Far from being junk, heterochromatin codes for important cogs in the cellular machinery that handles our DNA. Instead of coding for “normal” proteins, heterochromatin makes DNA accessory molecules, including a type called centromeres. Centromeres are the bit that holds two strands of a chromosome together, and they’re an indispensable part of cell division. But until now, centromeres have been a major obstacle in the effort to nail down a reference genome.
Some stretches of heterochromatin loop on the same series of a few nucleobases, repeating them over and over like a broken record. Others are just long stretches of the same nucleobase — think “AAAAAAAAAAAAAAAA,” but thousands of bases long. Centromeres have both. Historically, it’s been tough to tell exactly how long these repetitive stretches are, let alone align them right. However, an international group of geneticists decided to pool their efforts, calling themselves the Telomere-to-Telomere (T2T) Consortium. Jarvis’ lab used a number of tools to help T2T clean up “messy” DNA sequences and generate error-free results.
One such tool is Merfin. Merfin is a high-powered DNA sequencing tool, which T2T used to clean up some of the most error-prone lengths in the human genome — including centromeres.
“Genomes that we generate in the lab can have many errors in them,” said Giulio Formenti, a postdoc in Jarvis’ lab, who developed Merfin. “If even just one or a few base pairs are wrong, that can have big consequences for the overall accuracy of the genomic sequence.” Centromeres are long and repetitive, so they’re highly susceptible to this kind of errors. But they’re important enough that we need to get them right.
“Stretches of identical base pairs, such as AAA, are hard for existing technology to assess,” added Formenti. “There are often errors in those sequences, even now. Merfin corrects them.”

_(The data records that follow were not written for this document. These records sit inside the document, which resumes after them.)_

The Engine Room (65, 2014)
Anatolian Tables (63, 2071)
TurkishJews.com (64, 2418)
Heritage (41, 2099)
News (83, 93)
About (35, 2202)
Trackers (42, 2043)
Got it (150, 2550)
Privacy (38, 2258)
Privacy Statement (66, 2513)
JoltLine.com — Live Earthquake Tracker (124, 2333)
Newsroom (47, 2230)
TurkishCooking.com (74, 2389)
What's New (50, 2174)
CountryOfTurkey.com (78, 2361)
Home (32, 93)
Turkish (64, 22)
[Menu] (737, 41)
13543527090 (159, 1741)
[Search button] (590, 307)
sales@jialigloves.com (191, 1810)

The T2T team focused their attention on a single genome, derived from a kind of non-viable cell created when a sperm fertilizes an egg that has no nucleus. Because of this glitch in their development, these cells have two copies of the father’s DNA — and no information from the mother. They’re diploid cells, but they have a single gene line. That made them prime targets for use as a single end-to-end genome. It also made them prime targets for Merfin.
In addition to Merfin, the researchers used Pacific Biosciences’ HiFi DNA sequencing machine, along with the Oxford Nanopore sequencing method. Nanopore is capable of reading up to a million base pairs at a time, while HiFi excels at accuracy. All of a sudden, centromeres became much easier to sequence and align. “It was the last piece of the puzzle — like putting on a new pair of glasses,” said coauthor and T2T co-chair Adam Phillippy, a researcher at the NIH.

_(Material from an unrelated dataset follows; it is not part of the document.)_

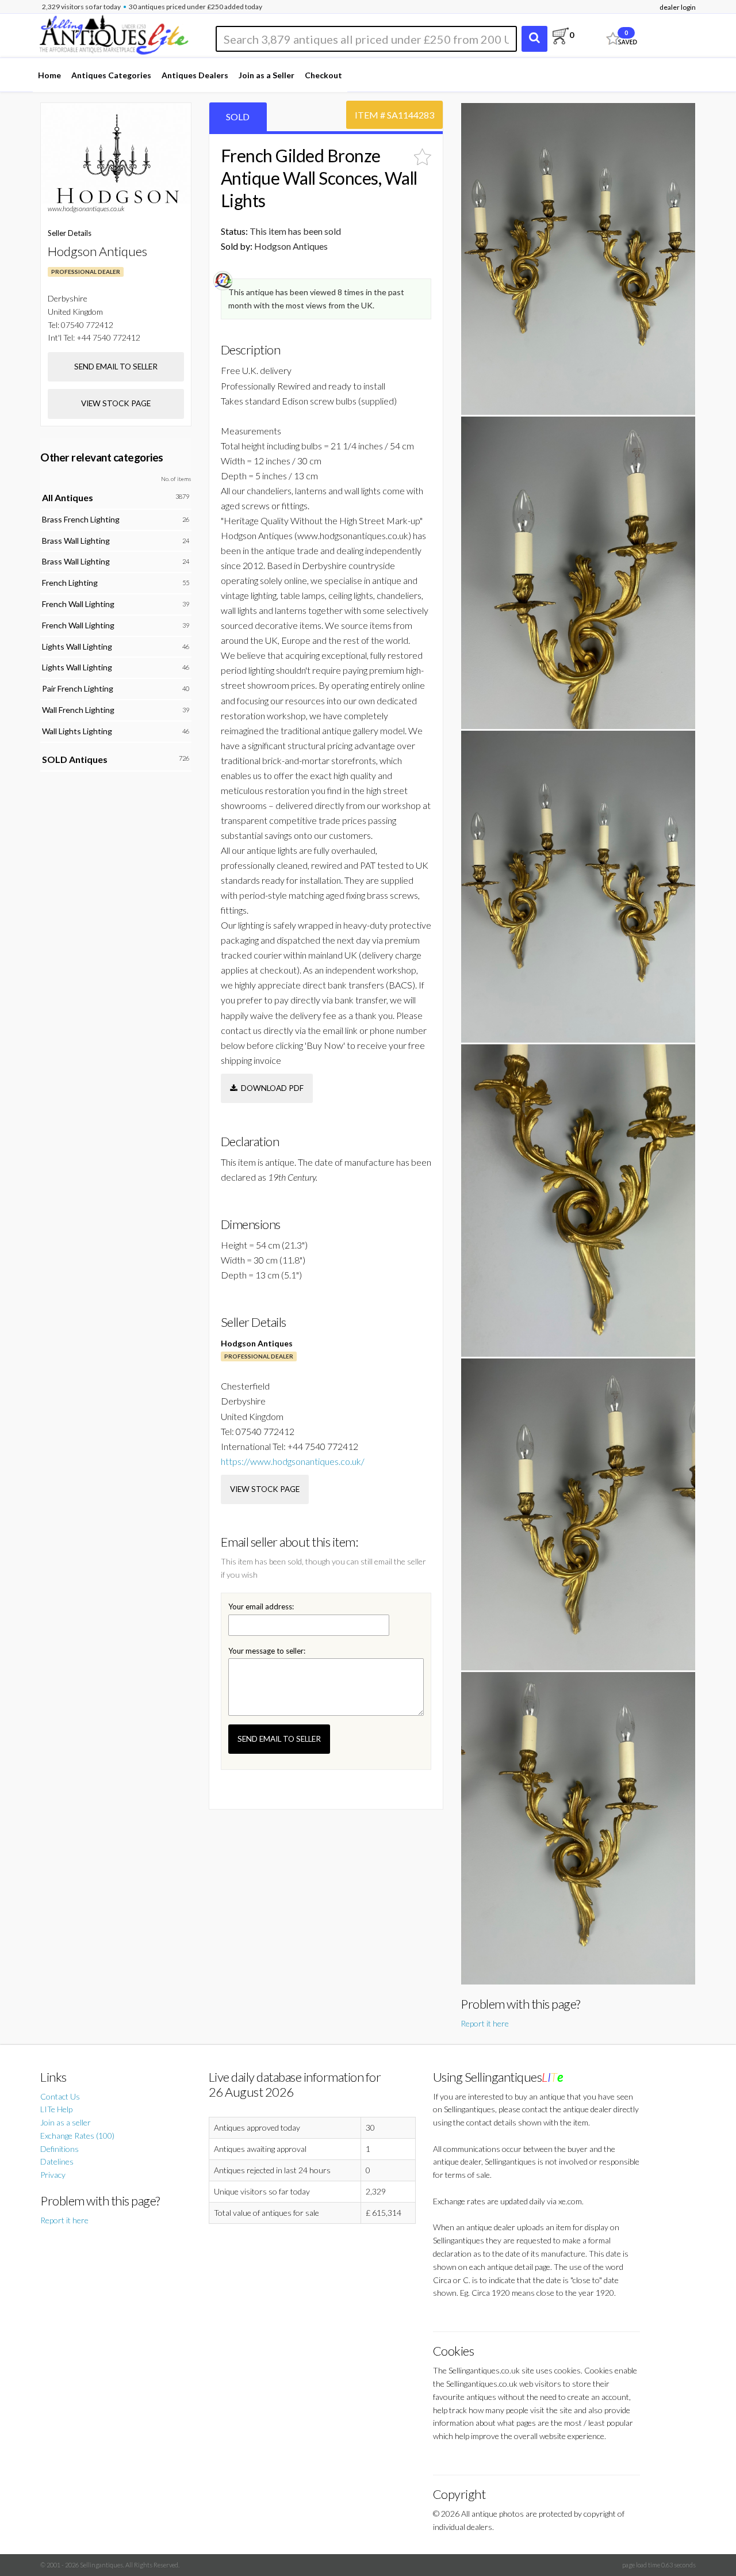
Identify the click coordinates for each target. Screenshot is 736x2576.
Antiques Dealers (195, 75)
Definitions (59, 2149)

While the new reference genome is complete, it came from just one gene line. Therefore, sequencing the human genome doesn’t automatically represent the full diversity of human haplotypes. “To address this bias,” the researchers write in one report, “the Human Pangenome Reference Consortium has joined with the T2T Consortium to build a collection of high-quality reference haplotypes from a diverse set of samples.” In this way, the researchers intend to pursue a reference genome for the entire human race.

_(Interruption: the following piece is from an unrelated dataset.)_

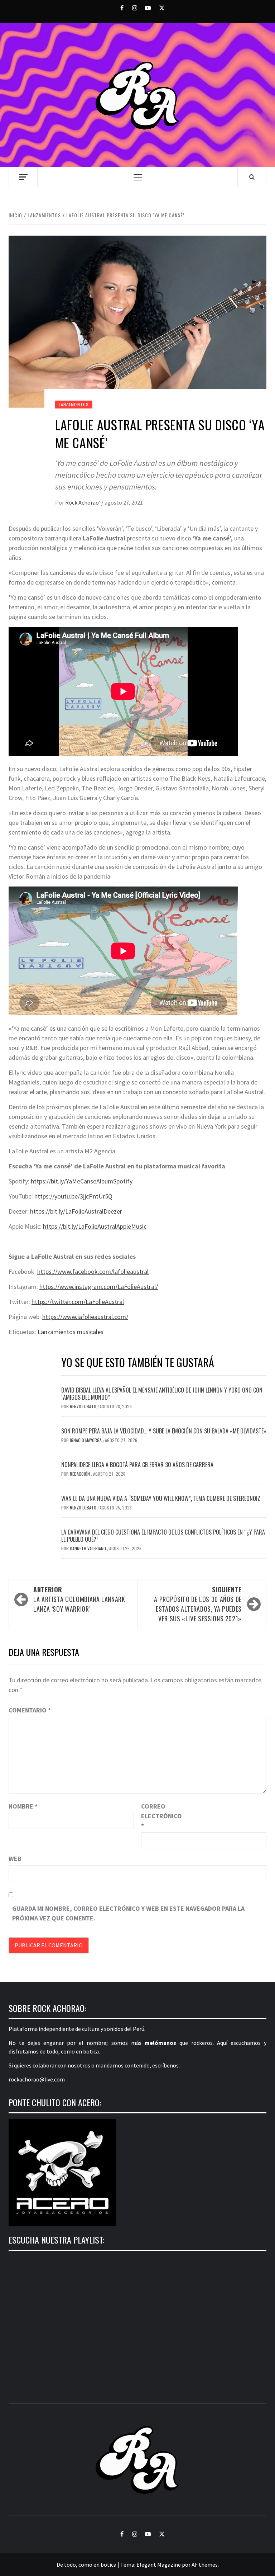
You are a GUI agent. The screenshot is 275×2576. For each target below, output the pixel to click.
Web (15, 1858)
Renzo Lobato (83, 1406)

In the meantime, scientists intend to use this reference genome to better understand genetic diseases, aging, and the process of human evolution.
“Ever since we had the first draft human genome sequence, determining the exact sequence of complex genomic regions has been challenging,” T2T Consortium co-chair Evan Eichler said in a statement. “I am thrilled that we got the job done. The complete blueprint is going to revolutionize the way we think about human genomic variation, disease and evolution.”
Yes, “Merfin’ DNA” is a lame Beach Boys joke. I still think it’s funny, and I will die on this hill.